By Jay Clough
It’s a challenging time in the hospitality business; beloved venues are regularly opting to close rather than face the rising tide of expenses and overheads, with those forging ahead facing just as much uncertainty. When beloved Seddon stalwart Copper Pot poured its last glass of wine in October, chef Deb Ong took the opportunity to make a long-held dream a reality.
It comes in the form of Masak Masak, where the flavours of Singapore, Malaysia and Indonesia inspire the menu. Taking over the space vacated when local favourite Butcher128 closed this past November, Masak Masak inherits the former butcher shop’s lofty ceilings and expansive undercover courtyard. Located on Roberts Street on the edge of Cruickshank Park, Masak Masak offers this sect of Yarravillains, already spoiled by Rocco’s Delicatessen, another excellent coffee and dining option.

Records provided ::
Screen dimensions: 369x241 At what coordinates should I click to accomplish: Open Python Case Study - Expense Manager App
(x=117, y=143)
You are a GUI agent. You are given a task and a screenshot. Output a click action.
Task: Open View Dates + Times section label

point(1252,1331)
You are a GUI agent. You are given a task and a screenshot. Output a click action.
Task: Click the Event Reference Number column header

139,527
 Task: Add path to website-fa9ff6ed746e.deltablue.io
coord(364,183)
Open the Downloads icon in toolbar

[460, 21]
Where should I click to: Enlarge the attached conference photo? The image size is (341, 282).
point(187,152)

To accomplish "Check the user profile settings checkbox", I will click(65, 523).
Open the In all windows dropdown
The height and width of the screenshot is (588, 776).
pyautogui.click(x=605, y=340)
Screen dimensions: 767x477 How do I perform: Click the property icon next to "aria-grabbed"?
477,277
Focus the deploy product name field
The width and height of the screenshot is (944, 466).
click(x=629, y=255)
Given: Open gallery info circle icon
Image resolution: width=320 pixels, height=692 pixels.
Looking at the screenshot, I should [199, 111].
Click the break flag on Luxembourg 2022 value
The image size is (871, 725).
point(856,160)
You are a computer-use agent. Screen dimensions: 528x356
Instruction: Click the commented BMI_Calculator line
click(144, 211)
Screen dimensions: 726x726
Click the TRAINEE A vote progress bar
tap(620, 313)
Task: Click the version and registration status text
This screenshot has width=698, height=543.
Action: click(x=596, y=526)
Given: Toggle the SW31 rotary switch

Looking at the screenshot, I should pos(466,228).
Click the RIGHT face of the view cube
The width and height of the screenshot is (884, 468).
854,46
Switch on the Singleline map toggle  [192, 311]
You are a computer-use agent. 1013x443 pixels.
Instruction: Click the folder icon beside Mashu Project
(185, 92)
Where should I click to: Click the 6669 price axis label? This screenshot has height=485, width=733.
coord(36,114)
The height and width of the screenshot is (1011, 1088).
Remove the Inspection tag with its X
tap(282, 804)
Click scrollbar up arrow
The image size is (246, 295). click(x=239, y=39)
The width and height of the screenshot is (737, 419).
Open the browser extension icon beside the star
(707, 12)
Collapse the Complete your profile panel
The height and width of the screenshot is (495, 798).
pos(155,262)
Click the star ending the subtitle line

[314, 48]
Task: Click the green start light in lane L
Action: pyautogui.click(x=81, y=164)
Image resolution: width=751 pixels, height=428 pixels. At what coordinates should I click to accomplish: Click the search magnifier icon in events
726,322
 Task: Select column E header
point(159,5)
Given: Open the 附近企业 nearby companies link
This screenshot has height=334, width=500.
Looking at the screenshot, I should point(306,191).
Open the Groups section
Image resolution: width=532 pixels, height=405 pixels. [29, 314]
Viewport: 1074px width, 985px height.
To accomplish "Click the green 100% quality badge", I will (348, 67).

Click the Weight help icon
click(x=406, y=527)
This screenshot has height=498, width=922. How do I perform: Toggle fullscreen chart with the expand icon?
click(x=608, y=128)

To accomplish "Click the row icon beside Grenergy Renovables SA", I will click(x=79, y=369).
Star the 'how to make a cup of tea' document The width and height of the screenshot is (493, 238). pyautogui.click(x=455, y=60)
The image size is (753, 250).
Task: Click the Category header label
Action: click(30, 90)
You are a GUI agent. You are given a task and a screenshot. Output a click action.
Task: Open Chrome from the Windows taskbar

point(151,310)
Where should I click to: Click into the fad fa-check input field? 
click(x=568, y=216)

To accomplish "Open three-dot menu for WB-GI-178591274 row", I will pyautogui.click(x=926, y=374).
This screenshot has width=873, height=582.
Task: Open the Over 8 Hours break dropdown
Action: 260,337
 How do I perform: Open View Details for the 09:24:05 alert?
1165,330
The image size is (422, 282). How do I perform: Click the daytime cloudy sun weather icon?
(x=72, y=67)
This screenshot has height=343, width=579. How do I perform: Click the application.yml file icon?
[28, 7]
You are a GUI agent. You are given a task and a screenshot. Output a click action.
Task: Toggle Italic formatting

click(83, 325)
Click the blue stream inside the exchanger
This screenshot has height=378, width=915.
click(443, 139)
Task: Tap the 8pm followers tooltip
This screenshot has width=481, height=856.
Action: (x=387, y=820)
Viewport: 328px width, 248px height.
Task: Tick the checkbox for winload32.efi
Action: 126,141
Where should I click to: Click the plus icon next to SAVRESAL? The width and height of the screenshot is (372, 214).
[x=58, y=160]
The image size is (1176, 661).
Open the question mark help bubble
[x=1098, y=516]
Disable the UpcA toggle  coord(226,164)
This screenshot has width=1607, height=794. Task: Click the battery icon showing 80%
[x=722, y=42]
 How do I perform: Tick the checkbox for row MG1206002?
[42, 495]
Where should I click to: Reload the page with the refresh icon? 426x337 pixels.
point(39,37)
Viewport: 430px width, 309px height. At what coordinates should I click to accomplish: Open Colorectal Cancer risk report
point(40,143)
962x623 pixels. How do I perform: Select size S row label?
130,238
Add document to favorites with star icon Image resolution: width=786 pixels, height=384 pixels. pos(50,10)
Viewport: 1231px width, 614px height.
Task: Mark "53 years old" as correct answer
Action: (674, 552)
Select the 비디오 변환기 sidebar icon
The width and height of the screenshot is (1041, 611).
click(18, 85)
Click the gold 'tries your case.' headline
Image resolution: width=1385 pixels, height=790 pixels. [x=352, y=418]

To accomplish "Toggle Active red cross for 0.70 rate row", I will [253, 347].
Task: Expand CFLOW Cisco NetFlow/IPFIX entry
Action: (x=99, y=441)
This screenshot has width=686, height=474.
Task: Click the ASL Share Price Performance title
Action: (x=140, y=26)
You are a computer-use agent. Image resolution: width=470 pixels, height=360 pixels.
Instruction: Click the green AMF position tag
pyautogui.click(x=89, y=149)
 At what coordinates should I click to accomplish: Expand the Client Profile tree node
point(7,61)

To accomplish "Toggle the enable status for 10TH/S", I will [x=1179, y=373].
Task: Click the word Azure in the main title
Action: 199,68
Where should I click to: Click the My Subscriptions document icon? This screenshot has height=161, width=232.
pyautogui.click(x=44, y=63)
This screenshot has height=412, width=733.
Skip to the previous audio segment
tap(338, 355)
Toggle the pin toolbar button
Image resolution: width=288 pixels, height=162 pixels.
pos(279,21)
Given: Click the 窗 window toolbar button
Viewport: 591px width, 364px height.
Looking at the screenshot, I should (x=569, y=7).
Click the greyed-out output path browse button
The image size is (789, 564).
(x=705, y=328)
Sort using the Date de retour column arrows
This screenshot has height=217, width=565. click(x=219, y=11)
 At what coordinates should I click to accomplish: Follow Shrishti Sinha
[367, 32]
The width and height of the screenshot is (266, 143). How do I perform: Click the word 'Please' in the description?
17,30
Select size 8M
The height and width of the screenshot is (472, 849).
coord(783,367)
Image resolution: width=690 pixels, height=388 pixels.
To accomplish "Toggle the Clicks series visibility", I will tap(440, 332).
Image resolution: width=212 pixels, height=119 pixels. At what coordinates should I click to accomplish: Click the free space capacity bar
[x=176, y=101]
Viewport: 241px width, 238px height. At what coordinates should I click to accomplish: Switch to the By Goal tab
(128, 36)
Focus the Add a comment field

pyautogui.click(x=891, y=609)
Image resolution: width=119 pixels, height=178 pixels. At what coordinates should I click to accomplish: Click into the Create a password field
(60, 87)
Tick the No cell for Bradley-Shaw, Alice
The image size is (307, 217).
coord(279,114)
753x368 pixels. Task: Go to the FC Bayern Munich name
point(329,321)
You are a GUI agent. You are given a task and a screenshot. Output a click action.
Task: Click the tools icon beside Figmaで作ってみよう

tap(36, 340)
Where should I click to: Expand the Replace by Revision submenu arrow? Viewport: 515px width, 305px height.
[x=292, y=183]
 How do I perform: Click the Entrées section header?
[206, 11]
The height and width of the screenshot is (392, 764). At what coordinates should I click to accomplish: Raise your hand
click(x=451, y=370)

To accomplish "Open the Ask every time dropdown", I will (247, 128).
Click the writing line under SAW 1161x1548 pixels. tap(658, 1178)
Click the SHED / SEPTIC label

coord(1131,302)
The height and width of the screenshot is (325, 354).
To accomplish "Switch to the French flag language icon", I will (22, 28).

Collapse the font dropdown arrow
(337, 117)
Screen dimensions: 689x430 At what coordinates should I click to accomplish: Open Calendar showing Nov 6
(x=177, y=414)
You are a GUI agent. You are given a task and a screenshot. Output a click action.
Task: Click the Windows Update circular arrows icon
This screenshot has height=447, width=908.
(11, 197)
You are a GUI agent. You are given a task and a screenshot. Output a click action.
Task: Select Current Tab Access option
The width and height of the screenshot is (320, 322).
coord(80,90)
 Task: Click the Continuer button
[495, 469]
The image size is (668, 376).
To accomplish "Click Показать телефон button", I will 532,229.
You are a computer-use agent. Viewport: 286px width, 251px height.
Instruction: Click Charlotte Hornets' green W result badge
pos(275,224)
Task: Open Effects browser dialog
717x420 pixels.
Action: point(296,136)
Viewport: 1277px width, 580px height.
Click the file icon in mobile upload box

Problem to work on :: Reproduce the part of the Masak Masak article that opens with the words containing "By Jay Clough" and closes with "and dining option.". The items have no connection to the text.

Problem solution ::
By Jay Clough
It’s a challenging time in the hospitality business; beloved venues are regularly opting to close rather than face the rising tide of expenses and overheads, with those forging ahead facing just as much uncertainty. When beloved Seddon stalwart Copper Pot poured its last glass of wine in October, chef Deb Ong took the opportunity to make a long-held dream a reality.
It comes in the form of Masak Masak, where the flavours of Singapore, Malaysia and Indonesia inspire the menu. Taking over the space vacated when local favourite Butcher128 closed this past November, Masak Masak inherits the former butcher shop’s lofty ceilings and expansive undercover courtyard. Located on Roberts Street on the edge of Cruickshank Park, Masak Masak offers this sect of Yarravillains, already spoiled by Rocco’s Delicatessen, another excellent coffee and dining option.